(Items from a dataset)
+--
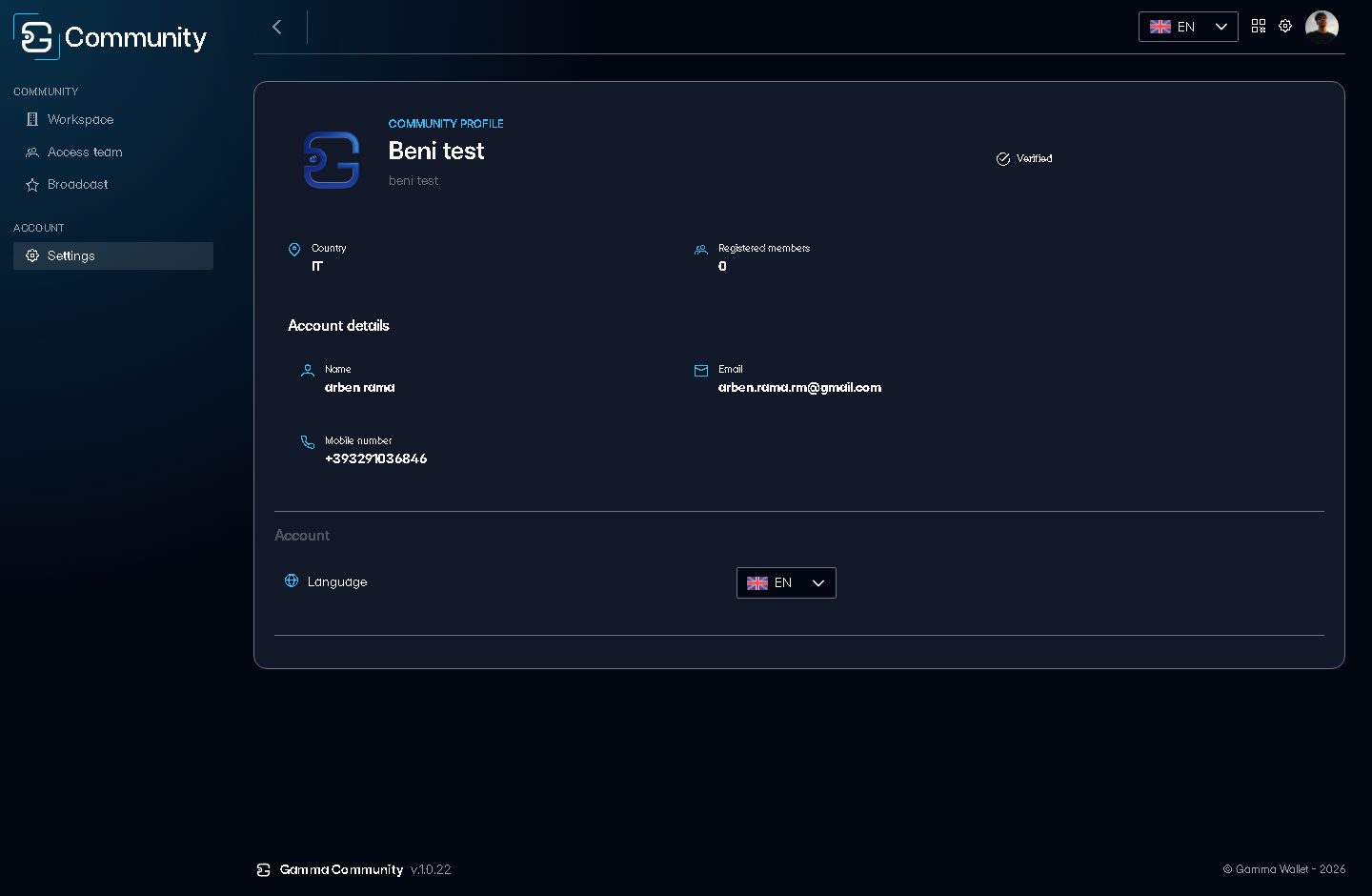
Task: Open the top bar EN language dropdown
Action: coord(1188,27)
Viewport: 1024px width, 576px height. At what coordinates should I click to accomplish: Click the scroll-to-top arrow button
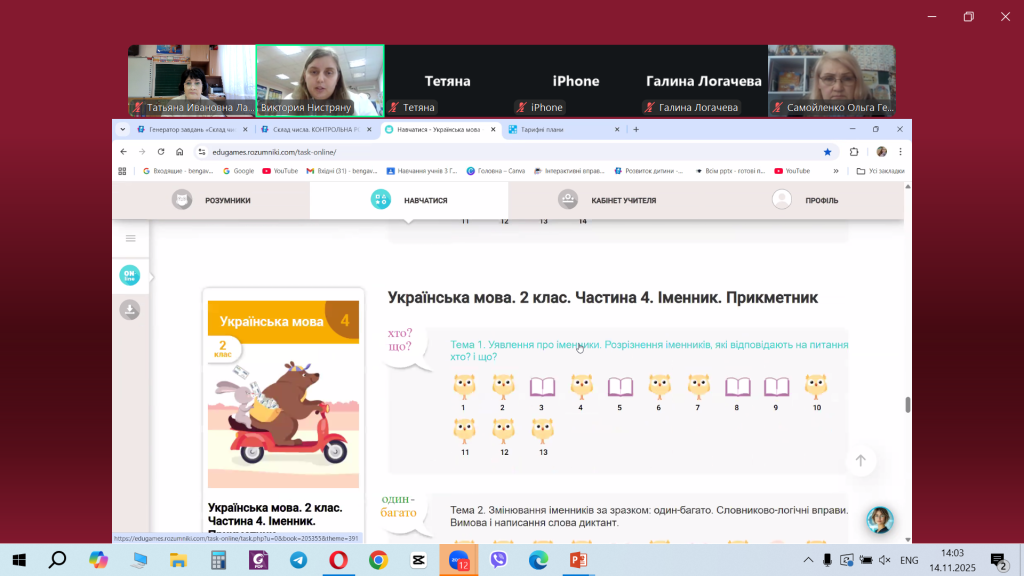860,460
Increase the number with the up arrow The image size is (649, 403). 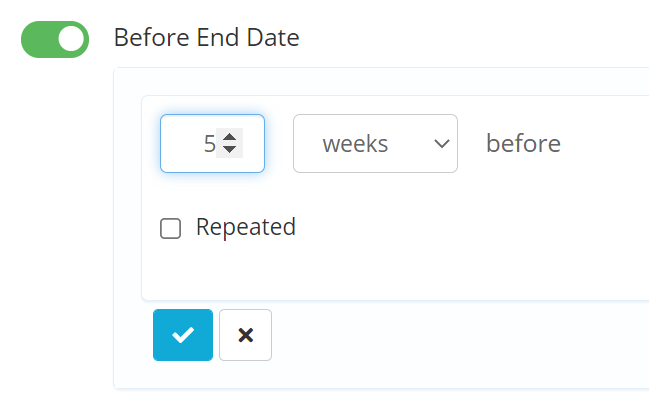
+--
§ WHAT THE TASK ASKS:
Leave out the pictures, and write out exactly the lines from the line containing "Viewport: 1024px width, 576px" through the end of the records above.

§ FINISHED EXERCISE:
Viewport: 1024px width, 576px height. At what coordinates should I click to accomplish: Click the scroll-to-top arrow button
860,460
Increase the number with the up arrow The image size is (649, 403). 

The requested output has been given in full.